NEWARK, N.J. -- The NHL trade deadline looms this week, and the possibility that Sunday afternoon's game against the New Jersey Devils might be someone's last in a Sharks jersey is not lost on anyone in the San Jose locker room.

And between now and the noon (PST) Wednesday cutoff point, it doesn't matter whether that player has been in the rumor mill or not.

"No, just because your name's not out there, that doesn't mean you're not going, and vise versa -- just because it is doesn't mean you are going," said defenseman Dan Boyle. "You just deal with it. It does effect everybody to a certain degree, but you try to not let it."

Boyle, 37, becomes an unrestricted free agent July 1, and his name likely has come up when other teams contact general manager Doug Wilson about trade possibilities.

However, the defenseman with a limited no-trade clause has made it clear he would like to stay in San Jose, and there's no indication that Wilson feels otherwise, though the two sides disagree on the length of that next contract.

Boyle continues to seek a multiyear deal while the Sharks would prefer a series of one-year contracts to take advantage of provisions in the labor agreement that are spelled out for players over 35.

Sharks coach Todd McLellan recognizes that deadline distractions are a fact of life in the NHL.

"There's our environment," he said. "I'm sure there are individuals wondering what's going to happen.
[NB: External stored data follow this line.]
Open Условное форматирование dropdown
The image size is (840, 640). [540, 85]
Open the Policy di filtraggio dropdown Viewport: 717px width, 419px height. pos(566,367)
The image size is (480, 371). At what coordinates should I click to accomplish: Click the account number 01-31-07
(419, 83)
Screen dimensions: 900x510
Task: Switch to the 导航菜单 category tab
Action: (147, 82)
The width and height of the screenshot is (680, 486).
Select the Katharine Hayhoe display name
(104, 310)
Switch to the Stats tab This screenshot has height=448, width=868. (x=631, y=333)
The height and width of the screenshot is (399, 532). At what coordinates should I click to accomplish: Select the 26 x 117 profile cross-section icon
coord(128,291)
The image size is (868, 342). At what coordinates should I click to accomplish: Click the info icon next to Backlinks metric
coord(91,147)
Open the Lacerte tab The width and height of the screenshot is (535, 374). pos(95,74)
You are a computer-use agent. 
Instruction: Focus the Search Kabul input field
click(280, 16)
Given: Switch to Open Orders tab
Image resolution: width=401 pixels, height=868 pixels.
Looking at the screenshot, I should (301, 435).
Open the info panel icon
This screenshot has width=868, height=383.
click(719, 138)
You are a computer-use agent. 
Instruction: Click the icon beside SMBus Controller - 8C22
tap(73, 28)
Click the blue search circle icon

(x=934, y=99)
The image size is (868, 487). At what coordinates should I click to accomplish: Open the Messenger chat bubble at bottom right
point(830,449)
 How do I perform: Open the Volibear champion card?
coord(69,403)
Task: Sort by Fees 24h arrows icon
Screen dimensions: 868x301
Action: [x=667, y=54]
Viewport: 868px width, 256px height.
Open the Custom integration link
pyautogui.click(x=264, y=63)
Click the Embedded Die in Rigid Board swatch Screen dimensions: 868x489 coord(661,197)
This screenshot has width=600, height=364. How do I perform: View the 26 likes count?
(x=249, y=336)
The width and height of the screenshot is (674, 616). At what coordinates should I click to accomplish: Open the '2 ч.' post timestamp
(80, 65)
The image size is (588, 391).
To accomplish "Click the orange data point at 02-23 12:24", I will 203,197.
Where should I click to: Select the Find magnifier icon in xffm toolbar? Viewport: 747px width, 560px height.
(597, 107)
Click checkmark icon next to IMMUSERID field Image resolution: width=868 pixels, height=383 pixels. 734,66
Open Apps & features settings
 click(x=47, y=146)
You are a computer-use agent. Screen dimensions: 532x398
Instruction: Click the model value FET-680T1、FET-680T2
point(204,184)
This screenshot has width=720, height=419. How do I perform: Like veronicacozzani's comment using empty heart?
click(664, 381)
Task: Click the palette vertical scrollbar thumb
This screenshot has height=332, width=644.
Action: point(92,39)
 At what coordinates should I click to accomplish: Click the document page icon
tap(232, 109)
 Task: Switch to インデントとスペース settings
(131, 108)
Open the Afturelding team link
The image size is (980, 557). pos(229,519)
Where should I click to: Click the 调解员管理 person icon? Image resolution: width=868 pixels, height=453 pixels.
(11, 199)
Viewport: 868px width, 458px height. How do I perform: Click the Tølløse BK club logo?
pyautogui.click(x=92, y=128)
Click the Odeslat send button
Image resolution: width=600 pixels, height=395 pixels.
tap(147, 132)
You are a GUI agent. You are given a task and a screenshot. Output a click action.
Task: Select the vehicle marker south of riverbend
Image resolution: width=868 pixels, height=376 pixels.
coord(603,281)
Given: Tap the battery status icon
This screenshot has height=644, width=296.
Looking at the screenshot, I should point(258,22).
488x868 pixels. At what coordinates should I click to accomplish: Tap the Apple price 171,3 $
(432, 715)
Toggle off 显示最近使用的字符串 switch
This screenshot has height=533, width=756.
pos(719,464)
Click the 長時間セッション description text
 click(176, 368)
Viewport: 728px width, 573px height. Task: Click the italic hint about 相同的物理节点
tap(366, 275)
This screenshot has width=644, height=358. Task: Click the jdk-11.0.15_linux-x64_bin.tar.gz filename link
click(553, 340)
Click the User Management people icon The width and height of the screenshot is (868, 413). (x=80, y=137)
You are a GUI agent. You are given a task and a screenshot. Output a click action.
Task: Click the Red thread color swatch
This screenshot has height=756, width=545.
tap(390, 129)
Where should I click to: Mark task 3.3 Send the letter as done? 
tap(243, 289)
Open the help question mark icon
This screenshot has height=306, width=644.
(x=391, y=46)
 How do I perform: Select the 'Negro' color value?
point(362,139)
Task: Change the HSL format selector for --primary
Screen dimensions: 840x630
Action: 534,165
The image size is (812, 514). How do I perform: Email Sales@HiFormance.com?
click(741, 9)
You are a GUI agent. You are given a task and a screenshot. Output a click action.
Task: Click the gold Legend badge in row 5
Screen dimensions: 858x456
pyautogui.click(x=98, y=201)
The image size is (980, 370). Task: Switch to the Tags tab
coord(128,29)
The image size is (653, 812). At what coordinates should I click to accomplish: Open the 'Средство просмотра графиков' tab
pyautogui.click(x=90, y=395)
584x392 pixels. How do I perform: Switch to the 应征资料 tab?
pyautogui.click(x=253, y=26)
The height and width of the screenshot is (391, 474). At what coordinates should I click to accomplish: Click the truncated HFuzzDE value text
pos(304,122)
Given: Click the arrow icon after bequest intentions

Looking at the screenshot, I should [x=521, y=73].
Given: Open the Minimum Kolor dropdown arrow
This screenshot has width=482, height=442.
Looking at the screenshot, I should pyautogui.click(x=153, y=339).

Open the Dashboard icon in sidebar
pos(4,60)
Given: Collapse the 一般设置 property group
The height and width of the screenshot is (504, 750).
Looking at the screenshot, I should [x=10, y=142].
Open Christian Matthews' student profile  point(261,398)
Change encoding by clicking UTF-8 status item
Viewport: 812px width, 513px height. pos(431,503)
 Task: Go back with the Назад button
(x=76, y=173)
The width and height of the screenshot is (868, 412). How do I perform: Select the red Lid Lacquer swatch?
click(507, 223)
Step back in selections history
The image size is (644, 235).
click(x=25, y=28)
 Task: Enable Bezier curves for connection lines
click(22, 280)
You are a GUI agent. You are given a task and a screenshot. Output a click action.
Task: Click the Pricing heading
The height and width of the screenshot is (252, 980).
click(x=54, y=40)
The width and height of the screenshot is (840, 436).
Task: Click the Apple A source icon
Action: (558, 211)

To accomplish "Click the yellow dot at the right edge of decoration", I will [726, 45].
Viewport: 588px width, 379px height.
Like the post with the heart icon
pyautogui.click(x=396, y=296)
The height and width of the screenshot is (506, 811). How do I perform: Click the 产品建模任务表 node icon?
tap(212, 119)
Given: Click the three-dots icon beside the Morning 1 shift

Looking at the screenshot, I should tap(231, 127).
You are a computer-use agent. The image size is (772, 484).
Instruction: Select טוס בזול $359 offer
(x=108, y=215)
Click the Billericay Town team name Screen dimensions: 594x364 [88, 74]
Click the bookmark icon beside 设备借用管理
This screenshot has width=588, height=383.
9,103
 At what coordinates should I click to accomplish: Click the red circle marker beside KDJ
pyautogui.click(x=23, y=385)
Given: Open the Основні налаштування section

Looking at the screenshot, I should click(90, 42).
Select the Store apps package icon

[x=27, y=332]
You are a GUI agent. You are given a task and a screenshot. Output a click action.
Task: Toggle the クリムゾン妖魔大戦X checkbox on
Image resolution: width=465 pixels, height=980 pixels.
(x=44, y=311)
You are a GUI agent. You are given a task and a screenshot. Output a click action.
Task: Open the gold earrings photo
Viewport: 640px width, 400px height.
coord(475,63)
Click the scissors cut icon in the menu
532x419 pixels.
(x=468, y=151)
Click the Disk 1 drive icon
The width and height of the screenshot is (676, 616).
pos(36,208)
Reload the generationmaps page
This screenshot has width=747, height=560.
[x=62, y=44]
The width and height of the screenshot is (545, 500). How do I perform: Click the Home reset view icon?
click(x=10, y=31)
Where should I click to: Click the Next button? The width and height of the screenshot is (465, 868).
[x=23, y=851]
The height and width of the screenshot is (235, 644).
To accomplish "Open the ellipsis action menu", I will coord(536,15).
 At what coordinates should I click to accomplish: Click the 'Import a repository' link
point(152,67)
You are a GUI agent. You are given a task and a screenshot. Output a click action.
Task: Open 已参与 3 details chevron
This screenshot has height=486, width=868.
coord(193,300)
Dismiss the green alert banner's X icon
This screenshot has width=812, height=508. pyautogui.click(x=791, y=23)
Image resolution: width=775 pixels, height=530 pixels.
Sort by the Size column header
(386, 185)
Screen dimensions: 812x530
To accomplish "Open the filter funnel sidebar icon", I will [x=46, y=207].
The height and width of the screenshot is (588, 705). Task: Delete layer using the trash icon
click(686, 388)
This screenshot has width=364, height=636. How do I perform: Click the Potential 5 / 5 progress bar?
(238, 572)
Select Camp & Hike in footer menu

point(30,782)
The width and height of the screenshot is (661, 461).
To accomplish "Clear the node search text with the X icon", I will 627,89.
It's human nature to contemplate the unknown, and nobody really knows what's going to happen over the next little bit."

By this point a year ago, Wilson's "refresh and reset on the fly" that has kept the Sharks well-positioned for a playoff run already had begun. Before it was over, Ryane Clowe, Douglas Murray and Michal Handzus had departed and Raffi Torres and Scott Hannan had arrived.

Wilson has indicated that he considers Torres' return from a knee injury almost the same as acquiring him at the deadline, and that the return of Logan Couture provides a similar late-season boost. There are also salary cap considerations that make the likelihood of a significant acquisition unlikely unless players of equal compensation are leaving.

So how is Wilson approaching the Wednesday deadline? He hinted at his thinking in a conversation just before the Olympic break.

"You want to help, but you have your own people coming back that have been in training camp, know the system and have been through this journey together," he said. "But you better make sure they're healthy and can be at the top of their games."

He added there's no way the team would move younger players such as Tomas Hertl or defenseman prospect Mirco Mueller.

"Are we moving our first-round pick? No," Wilson said. "We're in the phase where, yes, we're trying to win. Are we going to use our young assets when we're two-thirds of the way through a reset and refresh? Unlikely. I never say never, but unlikely."

  • The Sharks sent Clowe to the New York Rangers one day before the 2013 deadline, but he later signed a five-year, $24.25 million deal with the Devils as a free agent and likely will face his former teammates for the first time in Sunday's noon matinee.

    Clowe, who played Saturday against the New York Islanders on a line with Michal Ryder and Andrei Loktionov, has two goals and an assist in his past two games after going scoreless the previous six. Overall, he has five goals and 16 points in 29 games after missing 32 games earlier in the season with a head injury.